I have this below query for Rapid 7 Nexpose SQL database and have been trying to remove xhtl,
SELECT
dp.policy_id, dp.title as policy_title, dpr.rule_id, dpr.title as policy_rule_title,
dp.benchmark_name, da.ip_address, da.host_name, dpr.description, dp.category,
fapr.date_tested, htmlToText(fapr.proof) as proof, fapr.compliance,
dpr.severity, htmlToText(dpr.rationale) as rationale, htmlToText(dpr.remediation) as remediation
FROM fact_asset_policy_rule fapr
JOIN dim_policy dp on dp.policy_id = fapr.policy_id
JOIN dim_policy_rule dpr on dpr.policy_id = fapr.policy_id and fapr.rule_id = dpr.rule_id
JOIN dim_asset da on da.asset_id = fapr.asset_id
WHERE fapr.compliance = false order by dp.title, dpr.title`
However it exports the below content for rationale and remediation with below xhtml tags which i would like to get rid off:
Rationale column example:
<xhtml:p xmlns="http://checklists.nist.gov/xccdf/1.2"
xmlns:ae="http://benchmarks.cisecurity.org/ae/0.5"
xmlns:cc6="http://cisecurity.org/20-cc/v6.1"
xmlns:cc7="http://cisecurity.org/20-cc/v7.0"
xmlns:ciscf="https://benchmarks.cisecurity.org/ciscf/1.0"
xmlns:notes="http://benchmarks.cisecurity.org/notes"
xmlns:xccdf="http://checklists.nist.gov/xccdf/1.2"
xmlns:xhtml="http://www.w3.org/1999/xhtml"
xmlns:xsi="http://www.w3.org/2001/XMLSchema-instance">Attack surface
reduction helps prevent actions and apps that are typically used by
exploit-seeking malware to infect machines.</xhtml:p>
I would only like to get the output with TEXT "Attack surface reduction helps prevent actions and apps that are typically used by exploit-seeking malware to infect machines" and remove rest of the data.
Remediation Example:
<xhtml:div xmlns="http://checklists.nist.gov/xccdf/1.2"
xmlns:ae="http://benchmarks.cisecurity.org/ae/0.5"
xmlns:cc6="http://cisecurity.org/20-cc/v6.1"
xmlns:cc7="http://cisecurity.org/20-cc/v7.0"
xmlns:ciscf="https://benchmarks.cisecurity.org/ciscf/1.0"
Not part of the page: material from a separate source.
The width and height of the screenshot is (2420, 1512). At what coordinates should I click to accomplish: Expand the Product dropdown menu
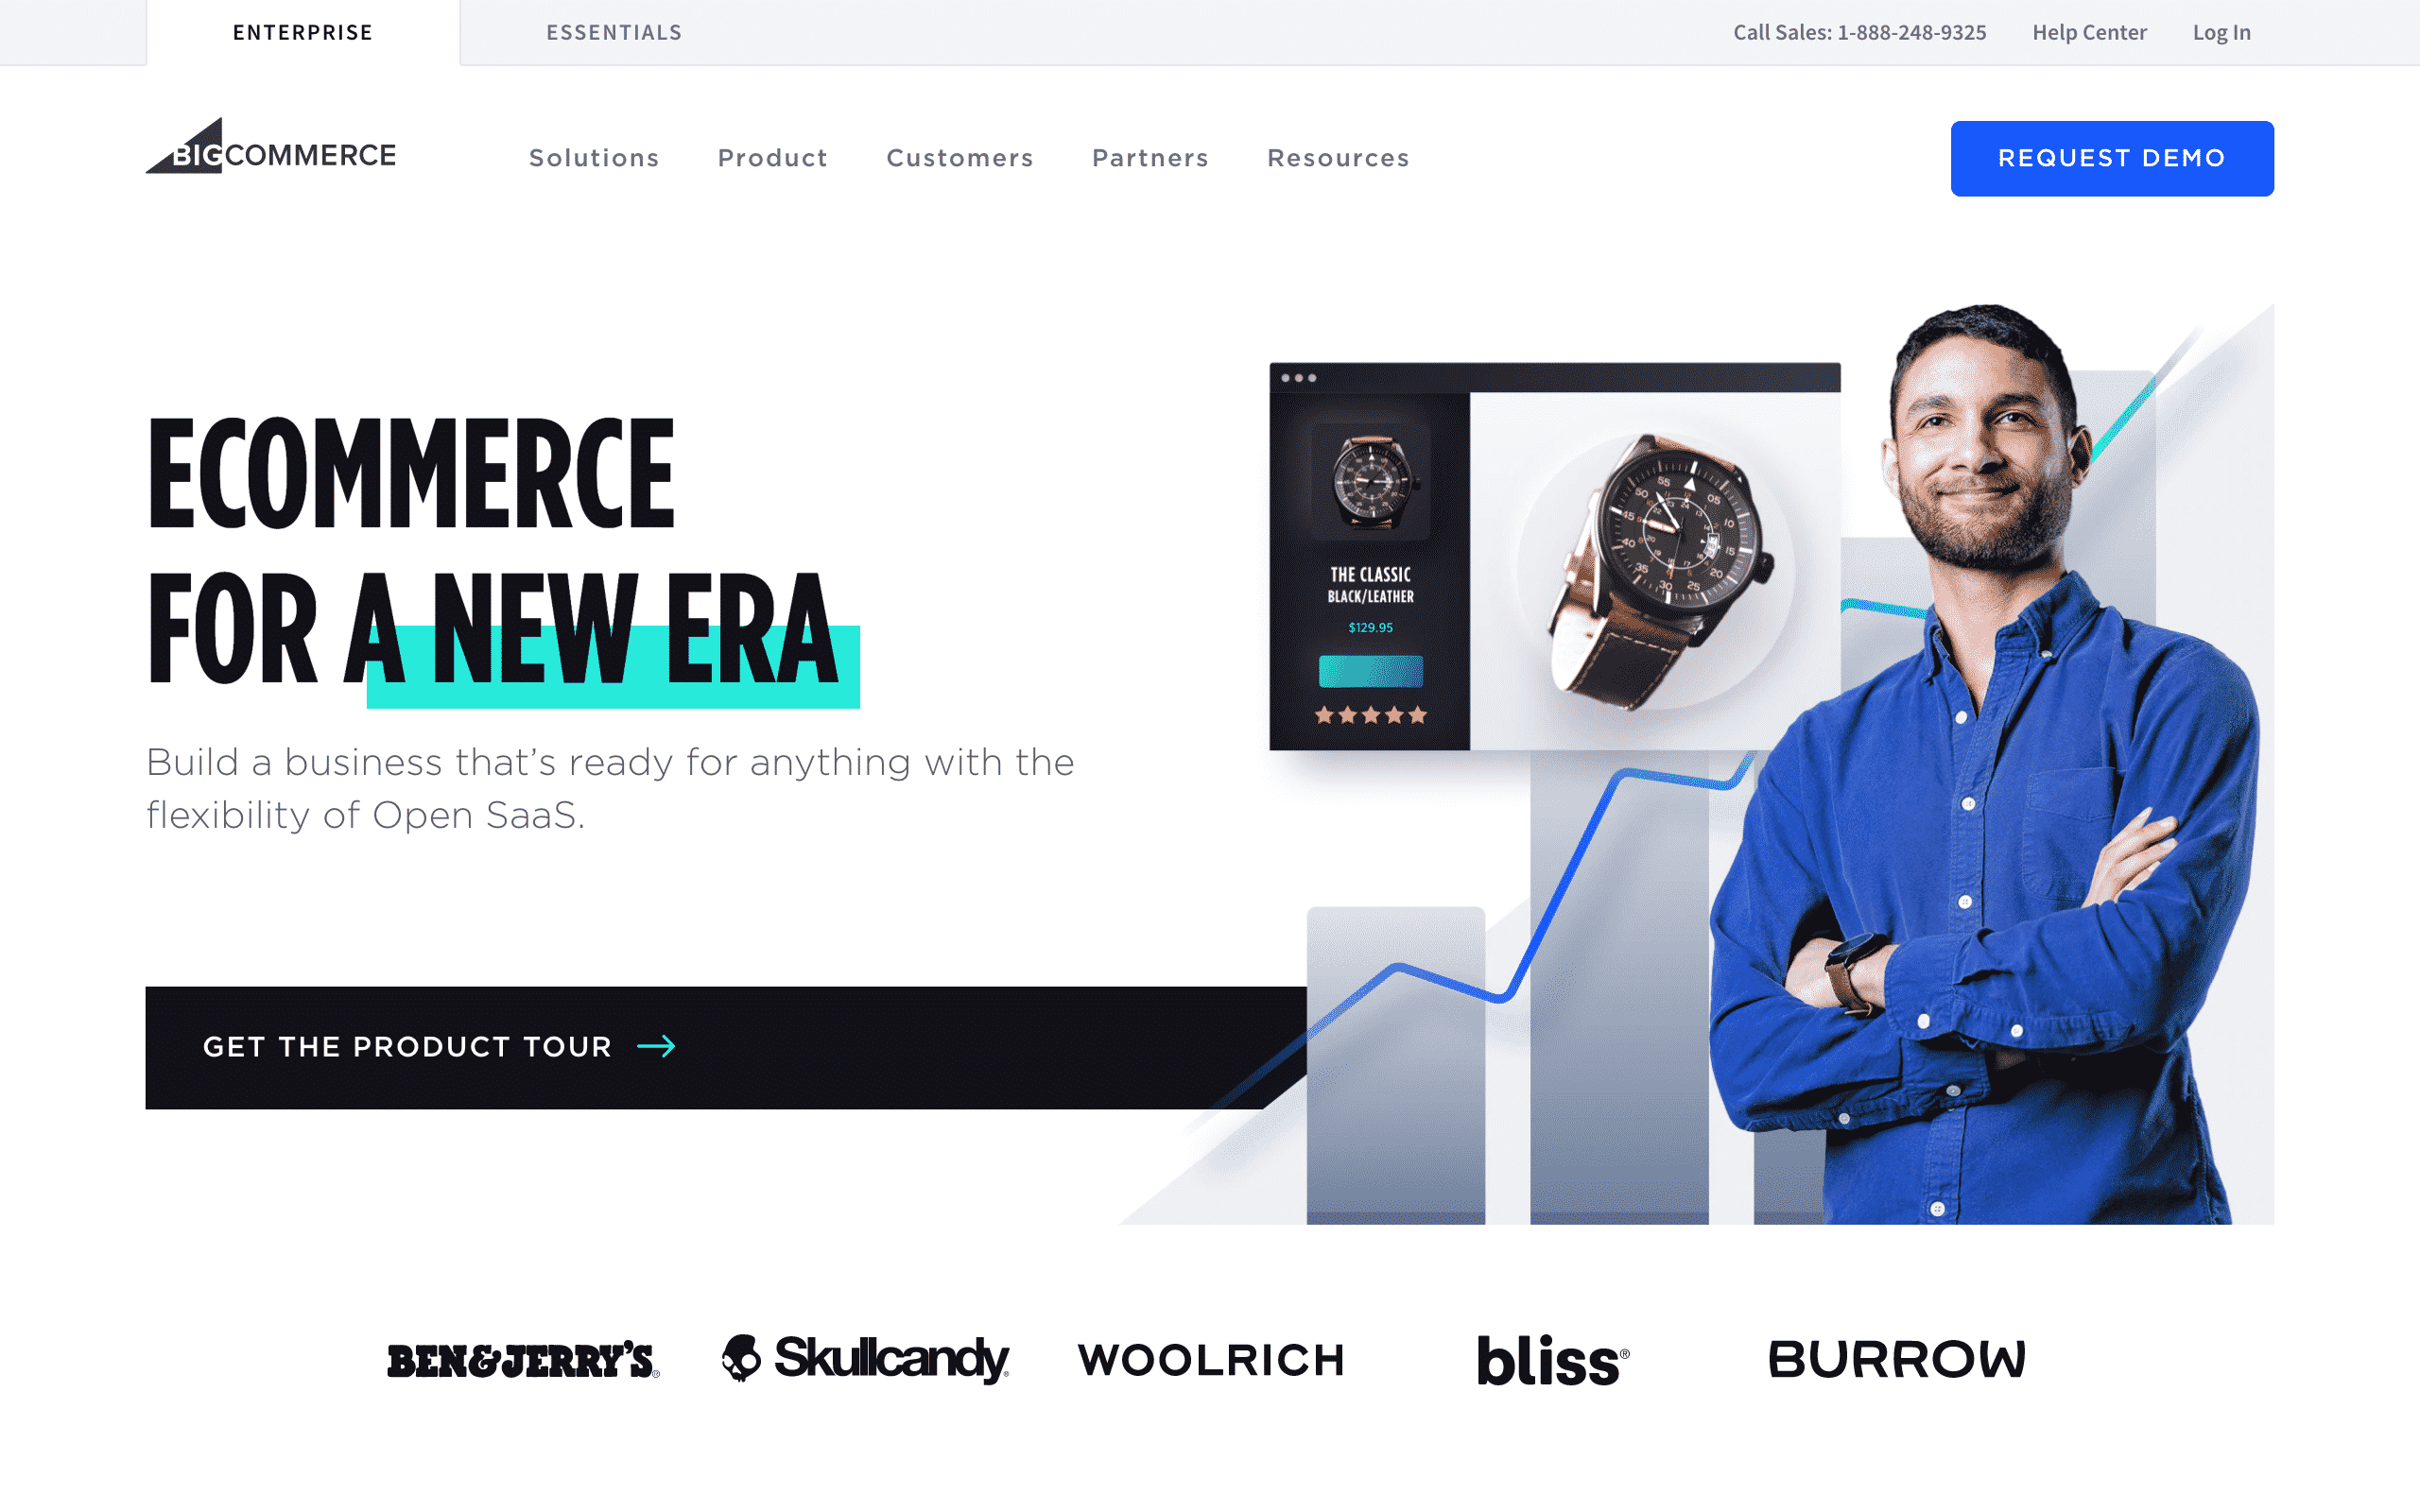point(771,157)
xmlns:notes="http://benchmarks.cisecurity.org/notes"
xmlns:xccdf="http://checklists.nist.gov/xccdf/1.2"
xmlns:xhtml="http://www.w3.org/1999/xhtml"
xmlns:xsi="http://www.w3.org/2001/XMLSchema-instance"> <xhtml:p>
<xhtml:p> To establish the recommended configuration via GP, set the
following UI path to <xhtml:span
class="inline_block">Enabled</xhtml:span> : </xhtml:p> <xhtml:code
class="code_block">Computer Configuration\Policies\Administrative
Templates\Windows Components\Windows Defender Antivirus\Windows Defender
Exploit Guard\Attack Surface Reduction\Configure Attack Surface
Reduction rules </xhtml:code> <xhtml:p> <xhtml:strong>Note:
</xhtml:strong> This Group Policy path may not exist by default. It is
provided by the Group Policy template <xhtml:span
class="inline_block">WindowsDefender.admx/adml</xhtml:span> that is
included with the Microsoft Windows 10 Release 1709 Administrative
Templates (or newer). </xhtml:p> <xhtml:p class="bold">Impact:</xhtml:p>
<xhtml:p> <xhtml:p>When a rule is triggered, a notification will be
displayed from the Action Center.</xhtml:p> </xhtml:p> </xhtml:p>
</xhtml:div>
Again need to output of remediation to be clean without XHTML and xmlns, so the clean text should look like something below:
To establish the recommended configuration via GP, set the following UI path to Enabled : Computer Configuration\Policies\Administrative Templates\Windows Components\Windows Defender Antivirus\Windows Defender Exploit Guard\Attack Surface Reduction\Configure Attack Surface Reduction rules, This Group Policy path may not exist by default. It is provided by the Group Policy template WindowsDefender.admx/adml that is included with the Microsoft Windows 10 Release 1709 Administrative Templates (or newer).
Impact: When a rule is triggered, a notification will be displayed from the Action Center.
Is there a way I can get clean HTML to text ? without the content that I don't need?
If it is fully valid XHTML, you can cast it as XML and then select the value of the node that interests you using XPath.
See http://sqlfiddle.com/#!18/9eecb/136834.
Use more specific XPath if you need. For more complex requirements than "value of a single node" you can switch to XQuery, too.